How to complete this task
Print exactly what the entries say, line by line, from the first line down to the one with "You are a computer-use agent. The", inclusive.

▼

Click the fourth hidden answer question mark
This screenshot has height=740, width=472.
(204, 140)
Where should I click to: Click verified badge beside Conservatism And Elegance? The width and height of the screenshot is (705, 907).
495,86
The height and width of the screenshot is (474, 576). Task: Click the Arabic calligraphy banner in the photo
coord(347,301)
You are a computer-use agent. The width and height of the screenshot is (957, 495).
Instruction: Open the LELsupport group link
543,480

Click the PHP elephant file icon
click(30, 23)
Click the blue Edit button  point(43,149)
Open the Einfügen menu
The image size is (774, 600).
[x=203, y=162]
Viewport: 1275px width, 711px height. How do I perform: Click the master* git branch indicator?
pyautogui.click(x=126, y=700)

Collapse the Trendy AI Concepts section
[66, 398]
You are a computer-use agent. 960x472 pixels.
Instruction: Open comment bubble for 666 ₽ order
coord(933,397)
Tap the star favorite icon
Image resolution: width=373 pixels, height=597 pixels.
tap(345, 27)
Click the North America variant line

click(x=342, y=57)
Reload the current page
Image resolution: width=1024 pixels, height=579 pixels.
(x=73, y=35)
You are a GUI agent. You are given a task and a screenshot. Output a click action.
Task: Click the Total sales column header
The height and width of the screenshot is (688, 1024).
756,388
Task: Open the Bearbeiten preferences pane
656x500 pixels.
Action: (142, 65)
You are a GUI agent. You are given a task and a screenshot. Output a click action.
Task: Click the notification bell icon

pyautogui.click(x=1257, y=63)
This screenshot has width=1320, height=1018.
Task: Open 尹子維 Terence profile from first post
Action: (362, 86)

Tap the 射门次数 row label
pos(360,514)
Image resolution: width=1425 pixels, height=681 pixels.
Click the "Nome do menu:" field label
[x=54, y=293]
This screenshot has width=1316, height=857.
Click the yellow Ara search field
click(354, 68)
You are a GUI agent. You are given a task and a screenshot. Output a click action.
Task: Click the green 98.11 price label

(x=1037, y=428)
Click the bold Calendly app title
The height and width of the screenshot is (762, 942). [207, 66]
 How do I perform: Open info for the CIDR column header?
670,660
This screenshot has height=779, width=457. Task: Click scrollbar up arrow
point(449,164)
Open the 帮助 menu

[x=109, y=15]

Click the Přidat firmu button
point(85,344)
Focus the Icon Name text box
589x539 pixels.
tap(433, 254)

▲

Expected answer
Click the fourth hidden answer question mark
This screenshot has height=740, width=472.
(204, 140)
Where should I click to: Click verified badge beside Conservatism And Elegance? The width and height of the screenshot is (705, 907).
495,86
The height and width of the screenshot is (474, 576). Task: Click the Arabic calligraphy banner in the photo
coord(347,301)
You are a computer-use agent. The width and height of the screenshot is (957, 495).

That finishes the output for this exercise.